Selected extract:

1/16/2006 1:30:00 PM

I'm digging through the Pragmatic Programmers book and had some
questions about regex support.

Initially they only mention .sub and .gsub.

If I wanted to write a regex block using additional flags, say something
like this:
s/perl/ruby/igsm

What that be expressed as:

"my favorite programming language is perl".gsub(/perl/ism, 'ruby')

???
What about the 'x' option?



8 Answers

Robert Klemme

1/16/2006 2:00:00 PM

0

Tom Allison wrote:
> I'm digging through the Pragmatic Programmers book and had some
> questions about regex support.
>
> Initially they only mention .sub and .gsub.
>
> If I wanted to write a regex block using additional flags, say
> something like this:
> s/perl/ruby/igsm
>
> What that be expressed as:
>
> "my favorite programming language is perl".gsub(/perl/ism, 'ruby')

Yes. Depending on circumstances you might as well use gsub! which
modifies the string in place.

> ???
> What about the 'x' option?

http://www.ruby-doc.org/docs/ProgrammingRuby/html/langua...

robert

dblack

1/16/2006 2:06:00 PM

0

Tom Allison

1/16/2006 3:02:00 PM

0

dblack@wobblini.net wrote:
>
> /s turns on SJIS encoding, so you probably don't want that. As for
> all the multiline matching, etc., /m causes the wildcard dot to match
> newline characters, like /s in Perl. You don't need an equivalent of
> Perl's /m because ^ and $ already always match beginning/end of lines.
> To match beginning/end of string, you use anchors: \A and \z (or \Z to
> discount a final newline).

There's a lot of differences to get used to here.
I'm surprised that Ruby would go contrary to Perl in the regex flags.
It's bound to be a source of confusion, at least for myself.


dblack

1/16/2006 3:11:00 PM

0

David Vallner

1/16/2006 8:10:00 PM

0

On Mon, 16 Jan 2006 16:01:48 +0100, Tom Allison <tallison@tacocat.net>
wrote:

> dblack@wobblini.net wrote:
>> /s turns on SJIS encoding, so you probably don't want that. As for
>> all the multiline matching, etc., /m causes the wildcard dot to match
>> newline characters, like /s in Perl. You don't need an equivalent of
>> Perl's /m because ^ and $ already always match beginning/end of lines.
>> To match beginning/end of string, you use anchors: \A and \z (or \Z to
>> discount a final newline).

Given problem:
Reproduce word for word the passage of the Ruby regex thread between "1/16/2006 3:02:00 PM" and "used to here.", inclusive.

Data listing:
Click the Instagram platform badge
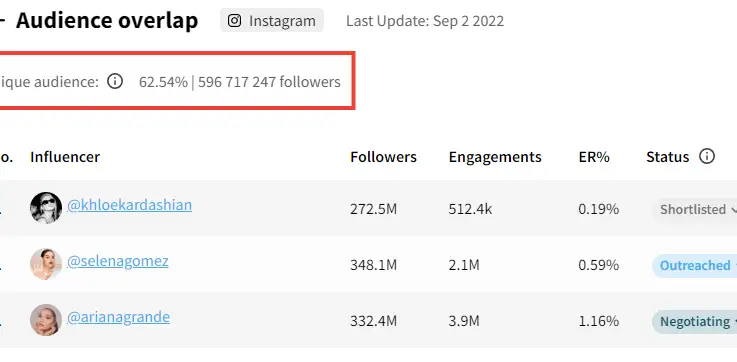This screenshot has width=737, height=362. pyautogui.click(x=272, y=21)
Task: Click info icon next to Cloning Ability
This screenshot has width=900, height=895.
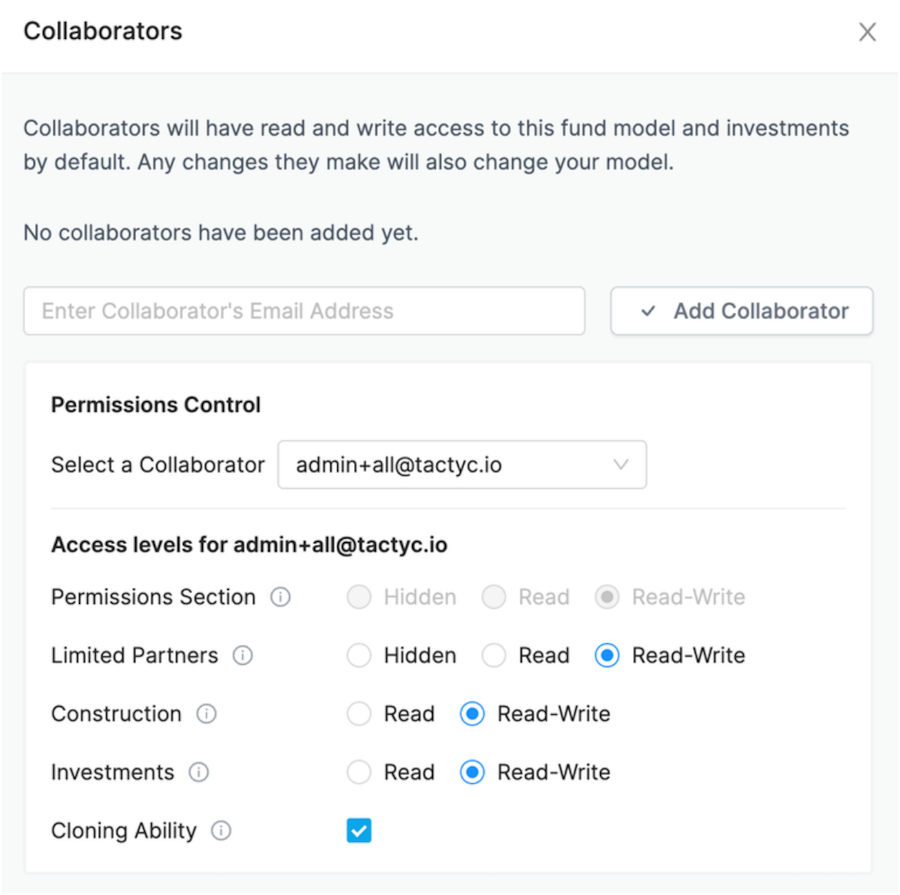Action: (222, 830)
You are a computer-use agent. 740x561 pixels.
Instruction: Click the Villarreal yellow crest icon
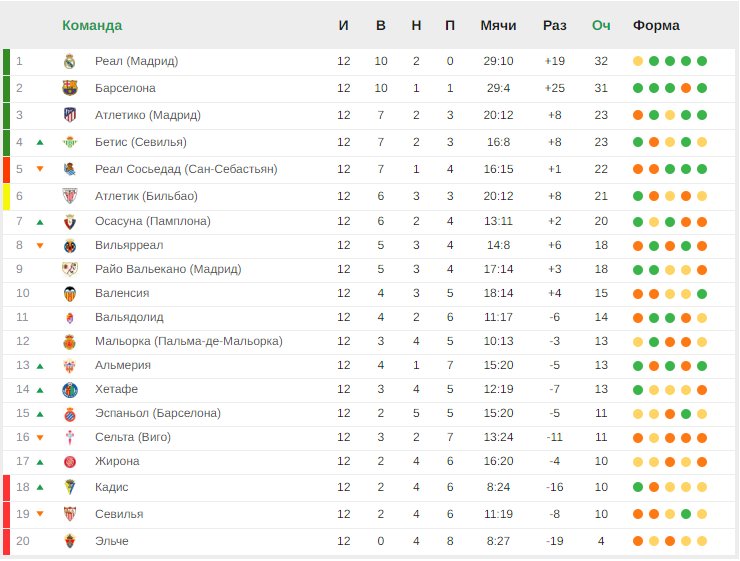pos(70,246)

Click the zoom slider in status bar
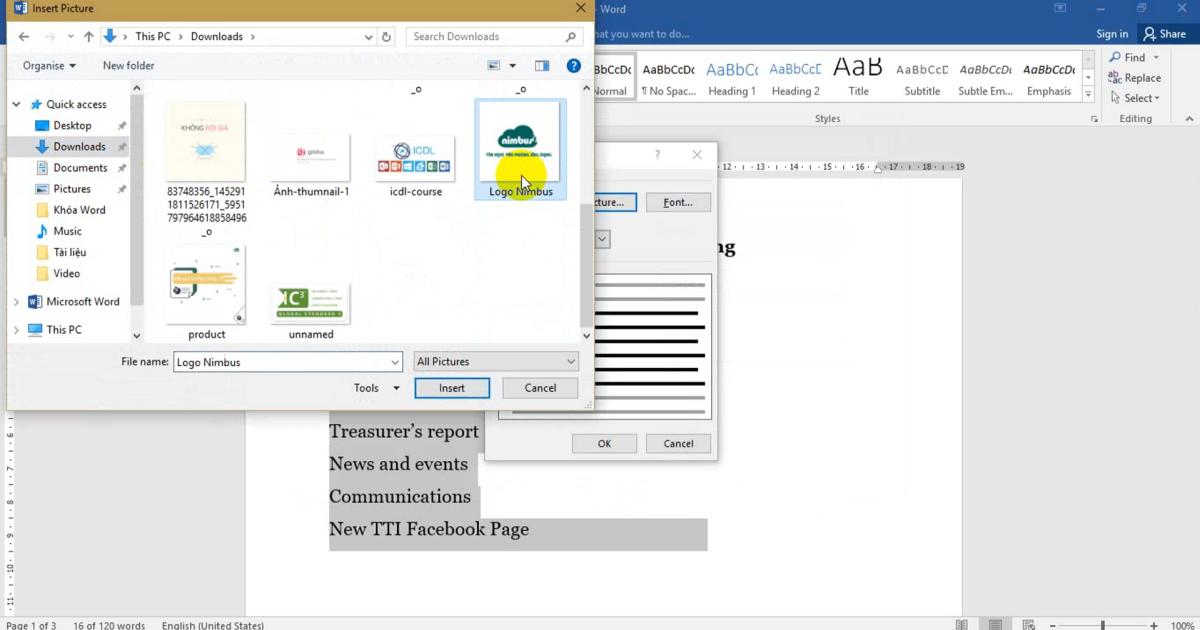(x=1103, y=625)
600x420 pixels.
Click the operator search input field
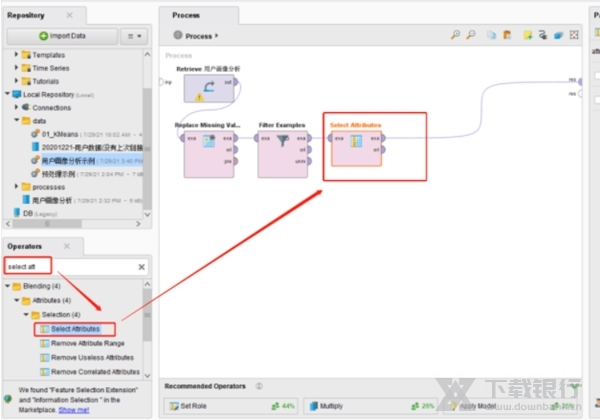(68, 267)
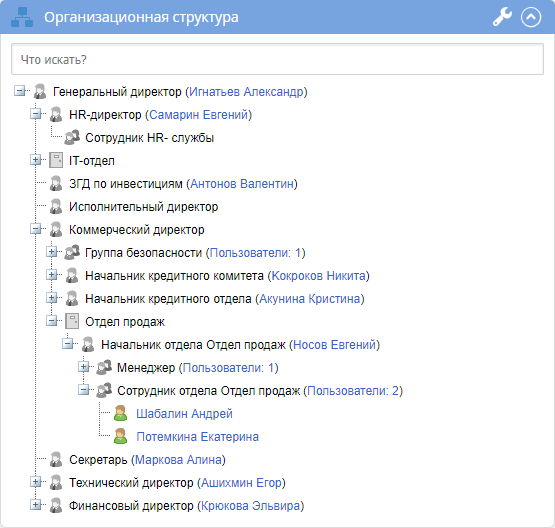The width and height of the screenshot is (555, 528).
Task: Click the Группа безопасности group icon
Action: pyautogui.click(x=72, y=252)
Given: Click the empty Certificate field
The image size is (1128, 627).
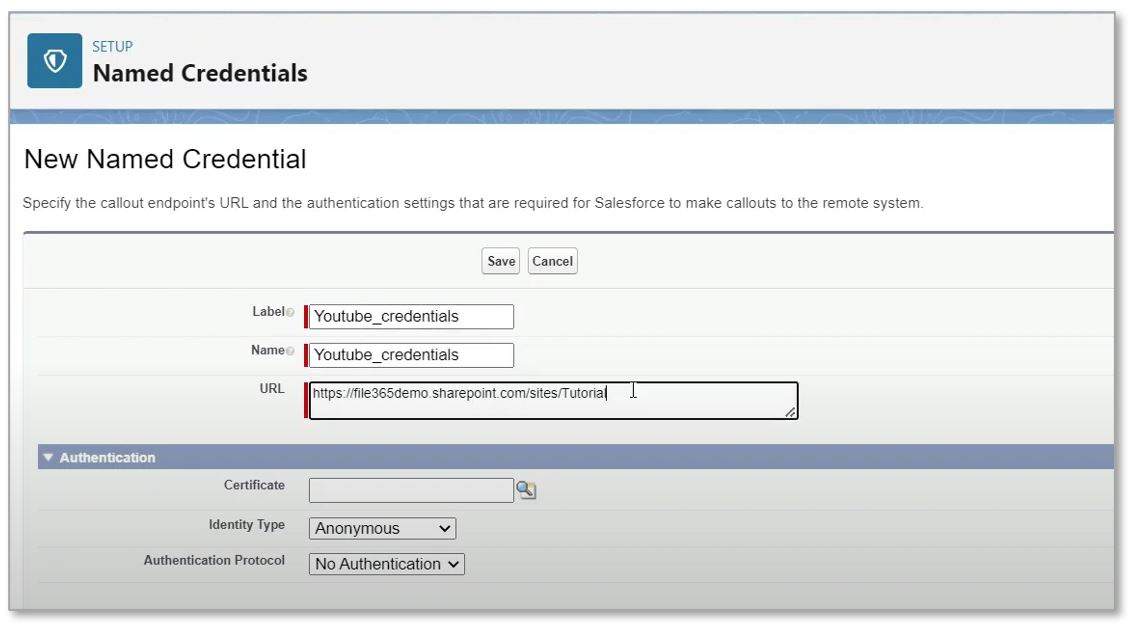Looking at the screenshot, I should [x=411, y=490].
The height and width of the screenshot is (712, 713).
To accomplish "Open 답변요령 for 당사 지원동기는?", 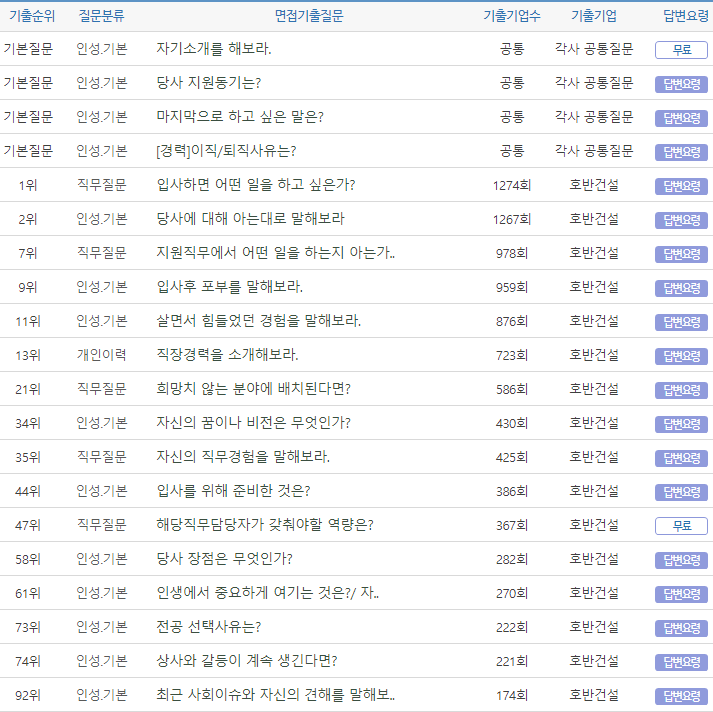I will tap(681, 84).
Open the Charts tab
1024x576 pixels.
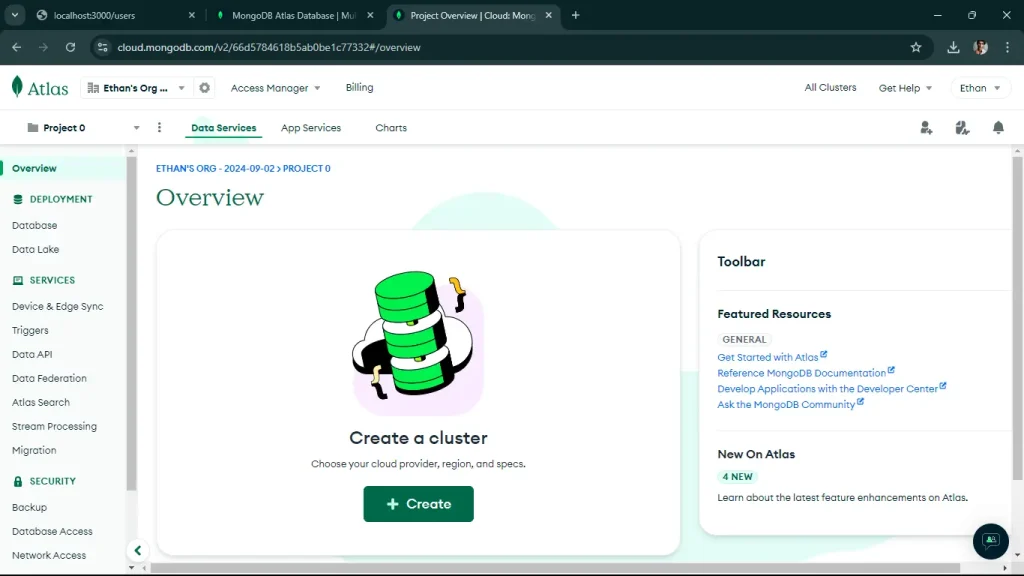tap(390, 128)
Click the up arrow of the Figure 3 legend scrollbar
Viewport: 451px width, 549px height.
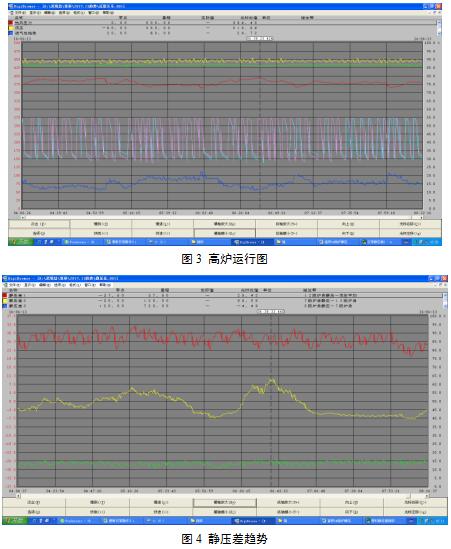tap(439, 22)
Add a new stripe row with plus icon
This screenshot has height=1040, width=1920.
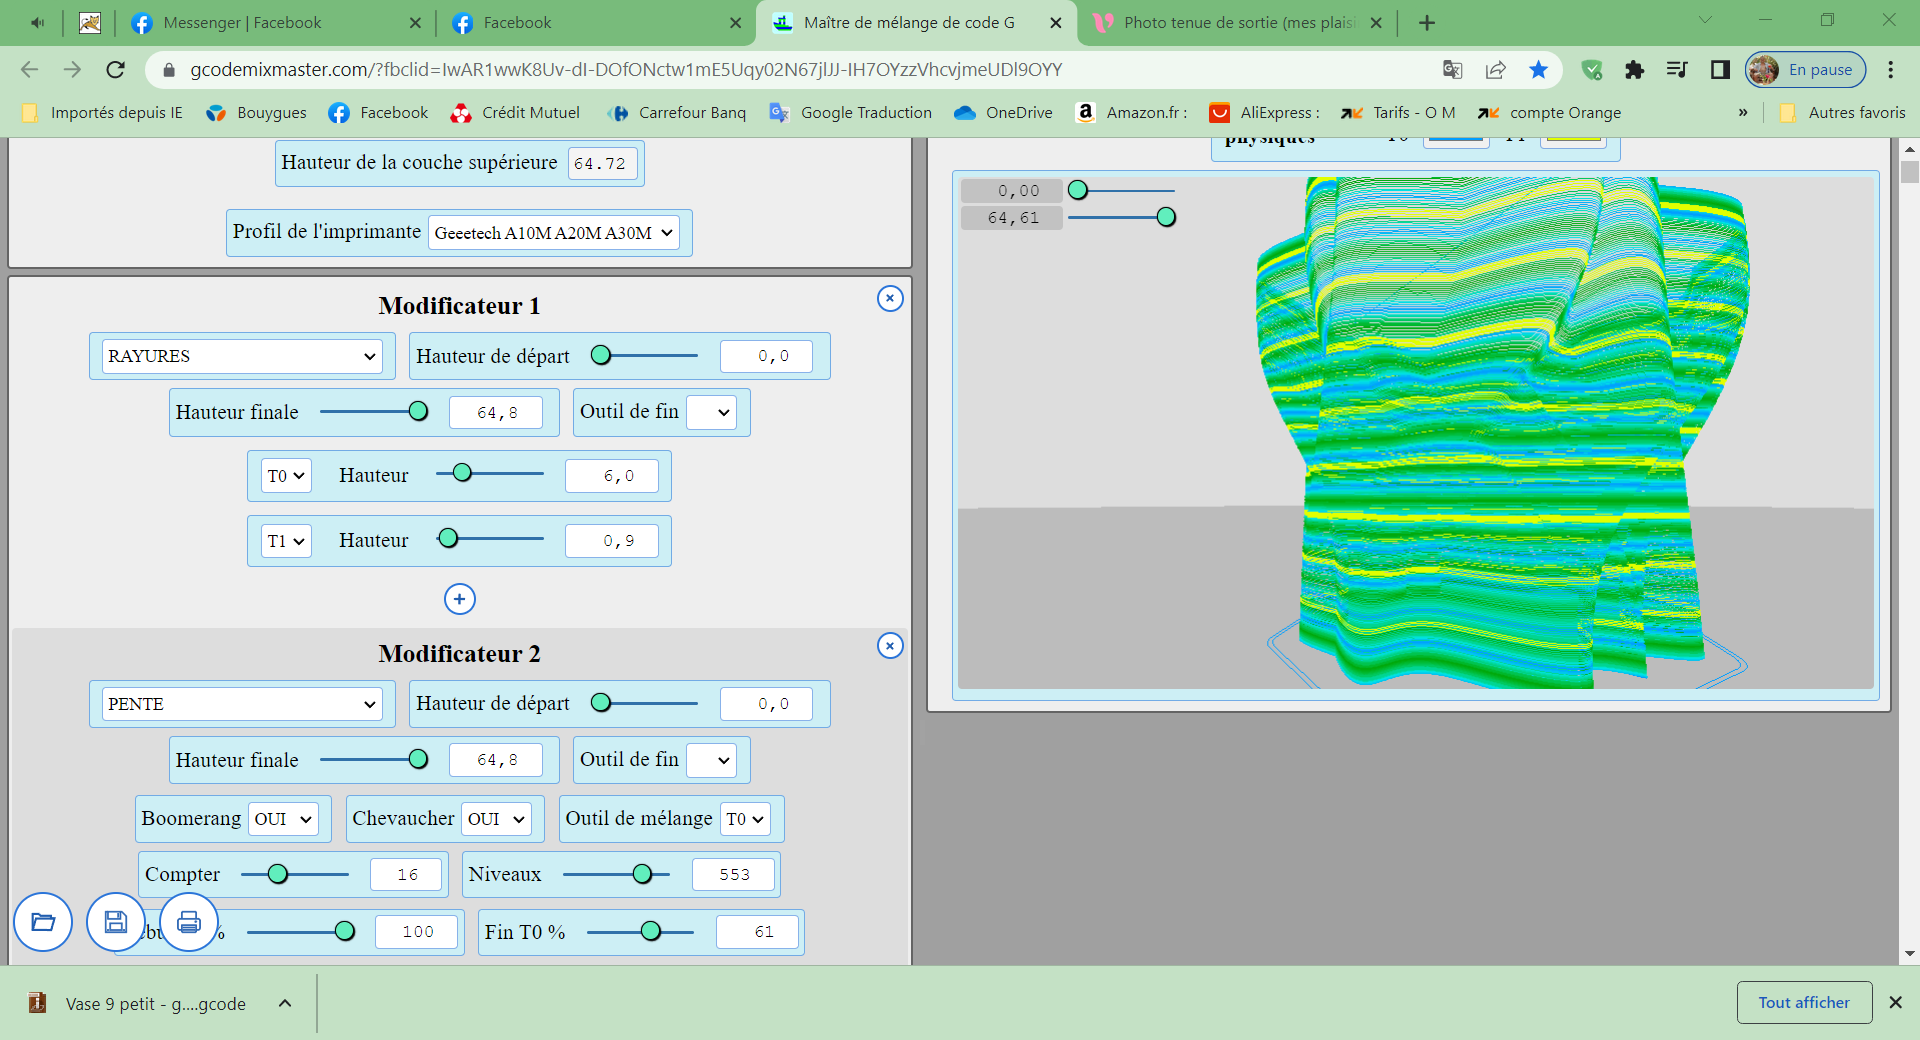[459, 599]
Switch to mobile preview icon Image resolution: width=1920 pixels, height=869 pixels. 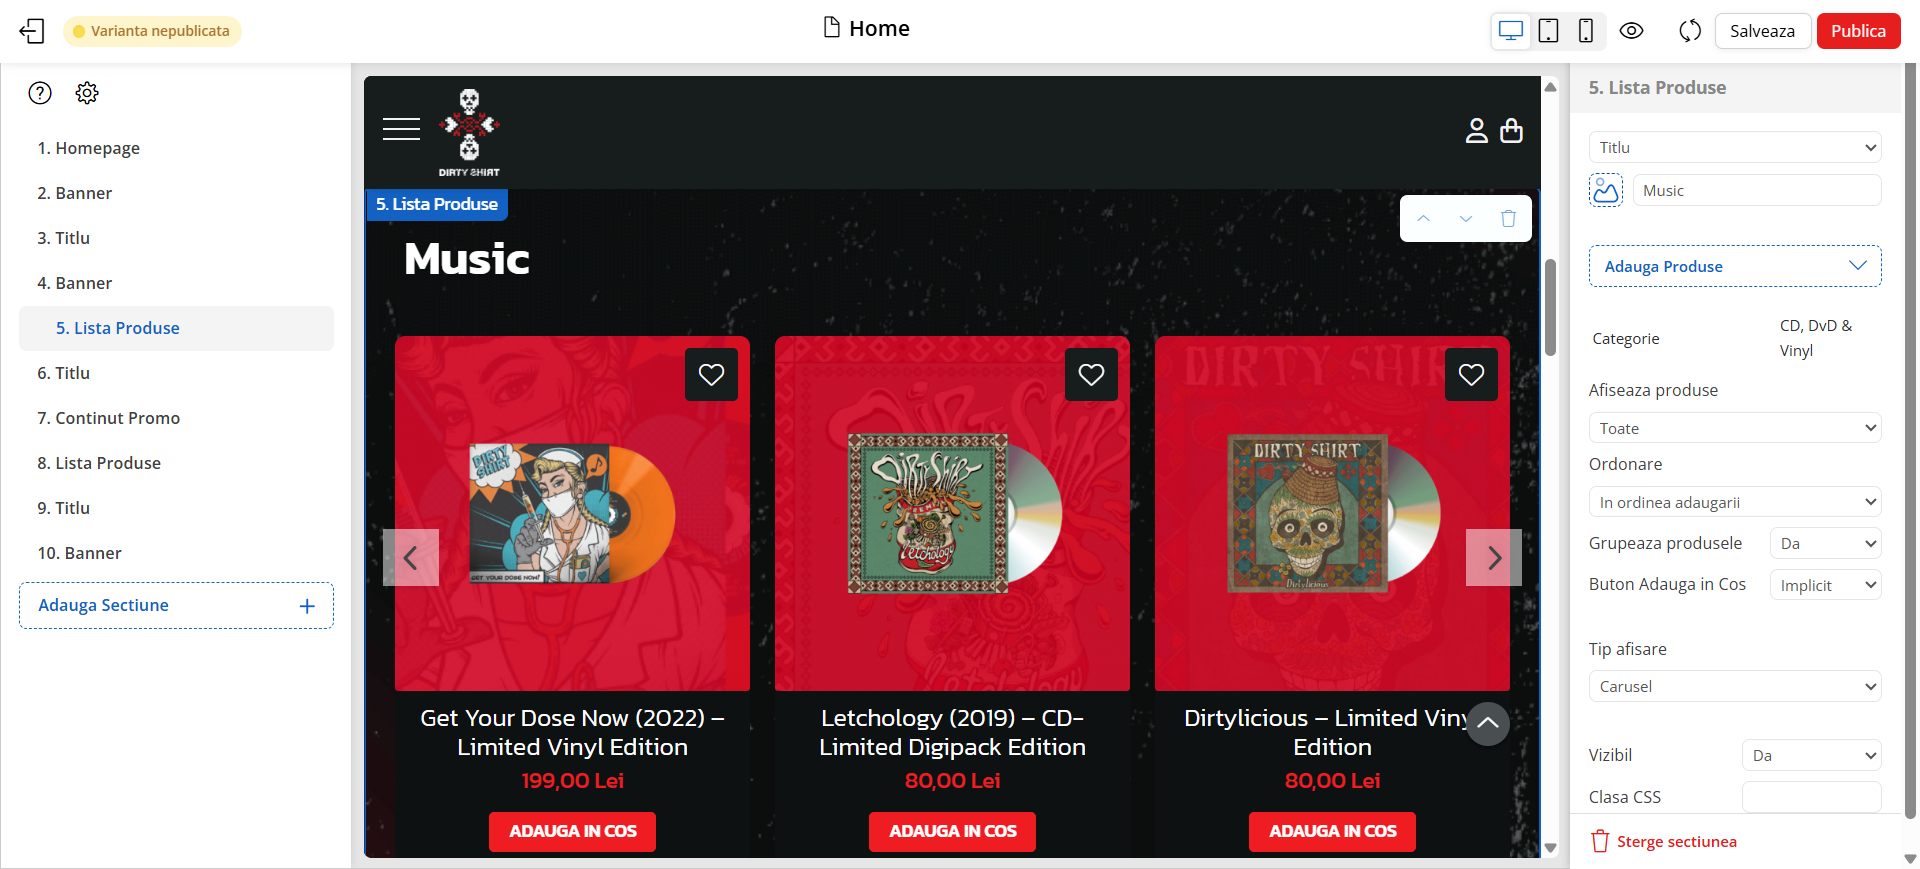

Response:
1/16/2006 3:02:00 PM

0

dblack@wobblini.net wrote:
>
> /s turns on SJIS encoding, so you probably don't want that. As for
> all the multiline matching, etc., /m causes the wildcard dot to match
> newline characters, like /s in Perl. You don't need an equivalent of
> Perl's /m because ^ and $ already always match beginning/end of lines.
> To match beginning/end of string, you use anchors: \A and \z (or \Z to
> discount a final newline).

There's a lot of differences to get used to here.